Task details: The records below should be copied in full, exactly as shown.

Given data:
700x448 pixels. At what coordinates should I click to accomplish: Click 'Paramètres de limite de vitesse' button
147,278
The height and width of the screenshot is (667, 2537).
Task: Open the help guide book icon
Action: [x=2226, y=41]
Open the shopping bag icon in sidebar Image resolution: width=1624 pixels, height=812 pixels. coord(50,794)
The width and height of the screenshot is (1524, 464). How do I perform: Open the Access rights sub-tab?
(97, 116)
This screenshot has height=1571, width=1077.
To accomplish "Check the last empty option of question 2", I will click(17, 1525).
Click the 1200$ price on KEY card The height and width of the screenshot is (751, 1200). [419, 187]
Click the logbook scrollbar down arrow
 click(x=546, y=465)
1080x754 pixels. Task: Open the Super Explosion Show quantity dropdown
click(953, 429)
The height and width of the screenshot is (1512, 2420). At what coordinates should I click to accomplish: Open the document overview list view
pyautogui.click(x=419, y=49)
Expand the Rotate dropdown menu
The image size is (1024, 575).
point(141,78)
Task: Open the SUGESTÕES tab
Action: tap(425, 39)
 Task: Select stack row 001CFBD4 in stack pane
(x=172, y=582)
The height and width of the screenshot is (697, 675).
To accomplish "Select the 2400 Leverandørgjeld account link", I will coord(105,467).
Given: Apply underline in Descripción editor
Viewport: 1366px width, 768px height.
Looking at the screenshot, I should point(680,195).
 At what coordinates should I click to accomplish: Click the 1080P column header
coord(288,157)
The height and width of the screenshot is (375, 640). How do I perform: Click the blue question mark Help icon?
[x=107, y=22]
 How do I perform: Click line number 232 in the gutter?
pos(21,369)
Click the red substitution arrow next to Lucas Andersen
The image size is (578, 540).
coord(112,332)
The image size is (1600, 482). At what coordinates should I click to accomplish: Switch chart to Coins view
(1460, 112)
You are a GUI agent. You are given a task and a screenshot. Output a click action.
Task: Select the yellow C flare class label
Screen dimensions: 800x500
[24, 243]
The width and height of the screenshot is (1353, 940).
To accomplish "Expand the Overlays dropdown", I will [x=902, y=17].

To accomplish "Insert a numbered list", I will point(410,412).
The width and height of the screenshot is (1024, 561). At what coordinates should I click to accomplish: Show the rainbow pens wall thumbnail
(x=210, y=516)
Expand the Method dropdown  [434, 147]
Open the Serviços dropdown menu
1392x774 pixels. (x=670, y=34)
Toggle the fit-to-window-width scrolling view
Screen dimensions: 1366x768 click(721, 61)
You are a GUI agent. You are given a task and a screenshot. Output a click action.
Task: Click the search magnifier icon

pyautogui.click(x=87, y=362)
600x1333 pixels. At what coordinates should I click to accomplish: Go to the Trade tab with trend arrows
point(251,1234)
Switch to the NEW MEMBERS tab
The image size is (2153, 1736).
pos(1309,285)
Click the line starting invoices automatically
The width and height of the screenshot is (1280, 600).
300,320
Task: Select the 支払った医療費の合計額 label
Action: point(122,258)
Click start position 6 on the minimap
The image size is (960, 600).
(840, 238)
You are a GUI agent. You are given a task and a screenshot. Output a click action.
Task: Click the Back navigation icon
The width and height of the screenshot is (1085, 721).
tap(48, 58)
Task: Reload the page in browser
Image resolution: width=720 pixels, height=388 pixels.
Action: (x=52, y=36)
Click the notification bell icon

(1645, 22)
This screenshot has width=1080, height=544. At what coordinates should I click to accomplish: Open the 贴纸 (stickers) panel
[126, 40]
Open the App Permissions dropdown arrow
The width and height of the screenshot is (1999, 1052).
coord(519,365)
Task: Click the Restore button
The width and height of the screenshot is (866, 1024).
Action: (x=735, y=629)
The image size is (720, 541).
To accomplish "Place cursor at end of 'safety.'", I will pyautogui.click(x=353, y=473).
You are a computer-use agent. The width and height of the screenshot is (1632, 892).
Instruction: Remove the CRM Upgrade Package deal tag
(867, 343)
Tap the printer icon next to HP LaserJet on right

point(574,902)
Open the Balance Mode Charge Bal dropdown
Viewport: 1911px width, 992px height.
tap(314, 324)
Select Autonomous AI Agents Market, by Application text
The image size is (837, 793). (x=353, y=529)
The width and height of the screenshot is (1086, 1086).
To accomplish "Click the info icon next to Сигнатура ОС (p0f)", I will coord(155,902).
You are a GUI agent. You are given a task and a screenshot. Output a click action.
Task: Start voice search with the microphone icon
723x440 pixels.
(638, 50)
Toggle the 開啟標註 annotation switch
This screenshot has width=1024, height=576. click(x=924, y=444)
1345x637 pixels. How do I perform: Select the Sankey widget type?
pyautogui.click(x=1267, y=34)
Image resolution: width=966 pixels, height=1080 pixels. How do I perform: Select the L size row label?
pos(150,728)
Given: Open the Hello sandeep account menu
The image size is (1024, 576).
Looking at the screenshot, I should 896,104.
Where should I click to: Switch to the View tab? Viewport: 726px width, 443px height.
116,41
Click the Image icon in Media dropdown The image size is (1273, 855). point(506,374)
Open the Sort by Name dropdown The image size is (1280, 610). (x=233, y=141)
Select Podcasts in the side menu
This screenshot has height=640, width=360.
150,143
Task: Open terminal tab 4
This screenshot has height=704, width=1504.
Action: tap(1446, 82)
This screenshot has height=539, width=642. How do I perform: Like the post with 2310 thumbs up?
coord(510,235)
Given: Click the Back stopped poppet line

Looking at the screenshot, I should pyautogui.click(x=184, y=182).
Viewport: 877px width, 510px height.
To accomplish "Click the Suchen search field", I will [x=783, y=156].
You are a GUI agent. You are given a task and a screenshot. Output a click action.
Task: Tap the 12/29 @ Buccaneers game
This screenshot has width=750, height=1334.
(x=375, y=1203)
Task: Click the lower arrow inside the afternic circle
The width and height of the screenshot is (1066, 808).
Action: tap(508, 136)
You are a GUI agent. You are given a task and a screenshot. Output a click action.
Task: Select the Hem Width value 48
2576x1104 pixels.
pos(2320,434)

Solution to the problem:
700x448 pixels. At what coordinates should I click to accomplish: Click 'Paramètres de limite de vitesse' button
147,278
The height and width of the screenshot is (667, 2537).
Task: Open the help guide book icon
Action: [x=2226, y=41]
Open the shopping bag icon in sidebar Image resolution: width=1624 pixels, height=812 pixels. coord(50,794)
The width and height of the screenshot is (1524, 464). How do I perform: Open the Access rights sub-tab?
(97, 116)
This screenshot has height=1571, width=1077.
To accomplish "Check the last empty option of question 2", I will click(17, 1525).
Click the 1200$ price on KEY card The height and width of the screenshot is (751, 1200). [419, 187]
Click the logbook scrollbar down arrow
 click(x=546, y=465)
1080x754 pixels. Task: Open the Super Explosion Show quantity dropdown
click(953, 429)
The height and width of the screenshot is (1512, 2420). At what coordinates should I click to accomplish: Open the document overview list view
pyautogui.click(x=419, y=49)
Expand the Rotate dropdown menu
The image size is (1024, 575).
point(141,78)
Task: Open the SUGESTÕES tab
Action: tap(425, 39)
 Task: Select stack row 001CFBD4 in stack pane
(x=172, y=582)
The height and width of the screenshot is (697, 675).
To accomplish "Select the 2400 Leverandørgjeld account link", I will coord(105,467).
Given: Apply underline in Descripción editor
Viewport: 1366px width, 768px height.
Looking at the screenshot, I should point(680,195).
 At what coordinates should I click to accomplish: Click the 1080P column header
coord(288,157)
The height and width of the screenshot is (375, 640). How do I perform: Click the blue question mark Help icon?
[x=107, y=22]
 How do I perform: Click line number 232 in the gutter?
pos(21,369)
Click the red substitution arrow next to Lucas Andersen
The image size is (578, 540).
coord(112,332)
The image size is (1600, 482). At what coordinates should I click to accomplish: Switch chart to Coins view
(1460, 112)
You are a GUI agent. You are given a task and a screenshot. Output a click action.
Task: Select the yellow C flare class label
Screen dimensions: 800x500
[24, 243]
The width and height of the screenshot is (1353, 940).
To accomplish "Expand the Overlays dropdown", I will [x=902, y=17].

To accomplish "Insert a numbered list", I will point(410,412).
The width and height of the screenshot is (1024, 561). At what coordinates should I click to accomplish: Show the rainbow pens wall thumbnail
(x=210, y=516)
Expand the Method dropdown  [434, 147]
Open the Serviços dropdown menu
1392x774 pixels. (x=670, y=34)
Toggle the fit-to-window-width scrolling view
Screen dimensions: 1366x768 click(721, 61)
You are a GUI agent. You are given a task and a screenshot. Output a click action.
Task: Click the search magnifier icon

pyautogui.click(x=87, y=362)
600x1333 pixels. At what coordinates should I click to accomplish: Go to the Trade tab with trend arrows
point(251,1234)
Switch to the NEW MEMBERS tab
The image size is (2153, 1736).
pos(1309,285)
Click the line starting invoices automatically
The width and height of the screenshot is (1280, 600).
300,320
Task: Select the 支払った医療費の合計額 label
Action: point(122,258)
Click start position 6 on the minimap
The image size is (960, 600).
(840, 238)
You are a GUI agent. You are given a task and a screenshot. Output a click action.
Task: Click the Back navigation icon
The width and height of the screenshot is (1085, 721).
tap(48, 58)
Task: Reload the page in browser
Image resolution: width=720 pixels, height=388 pixels.
Action: (x=52, y=36)
Click the notification bell icon

(1645, 22)
This screenshot has width=1080, height=544. At what coordinates should I click to accomplish: Open the 贴纸 (stickers) panel
[126, 40]
Open the App Permissions dropdown arrow
The width and height of the screenshot is (1999, 1052).
coord(519,365)
Task: Click the Restore button
The width and height of the screenshot is (866, 1024).
Action: (x=735, y=629)
The image size is (720, 541).
To accomplish "Place cursor at end of 'safety.'", I will pyautogui.click(x=353, y=473).
You are a computer-use agent. The width and height of the screenshot is (1632, 892).
Instruction: Remove the CRM Upgrade Package deal tag
(867, 343)
Tap the printer icon next to HP LaserJet on right

point(574,902)
Open the Balance Mode Charge Bal dropdown
Viewport: 1911px width, 992px height.
tap(314, 324)
Select Autonomous AI Agents Market, by Application text
The image size is (837, 793). (x=353, y=529)
The width and height of the screenshot is (1086, 1086).
To accomplish "Click the info icon next to Сигнатура ОС (p0f)", I will coord(155,902).
You are a GUI agent. You are given a task and a screenshot. Output a click action.
Task: Start voice search with the microphone icon
723x440 pixels.
(638, 50)
Toggle the 開啟標註 annotation switch
This screenshot has width=1024, height=576. click(x=924, y=444)
1345x637 pixels. How do I perform: Select the Sankey widget type?
pyautogui.click(x=1267, y=34)
Image resolution: width=966 pixels, height=1080 pixels. How do I perform: Select the L size row label?
pos(150,728)
Given: Open the Hello sandeep account menu
The image size is (1024, 576).
Looking at the screenshot, I should 896,104.
Where should I click to: Switch to the View tab? Viewport: 726px width, 443px height.
116,41
Click the Image icon in Media dropdown The image size is (1273, 855). point(506,374)
Open the Sort by Name dropdown The image size is (1280, 610). (x=233, y=141)
Select Podcasts in the side menu
This screenshot has height=640, width=360.
150,143
Task: Open terminal tab 4
This screenshot has height=704, width=1504.
Action: tap(1446, 82)
This screenshot has height=539, width=642. How do I perform: Like the post with 2310 thumbs up?
coord(510,235)
Given: Click the Back stopped poppet line

Looking at the screenshot, I should pyautogui.click(x=184, y=182).
Viewport: 877px width, 510px height.
To accomplish "Click the Suchen search field", I will [x=783, y=156].
You are a GUI agent. You are given a task and a screenshot. Output a click action.
Task: Tap the 12/29 @ Buccaneers game
This screenshot has width=750, height=1334.
(x=375, y=1203)
Task: Click the lower arrow inside the afternic circle
The width and height of the screenshot is (1066, 808).
Action: tap(508, 136)
You are a GUI agent. You are given a task and a screenshot. Output a click action.
Task: Select the Hem Width value 48
2576x1104 pixels.
pos(2320,434)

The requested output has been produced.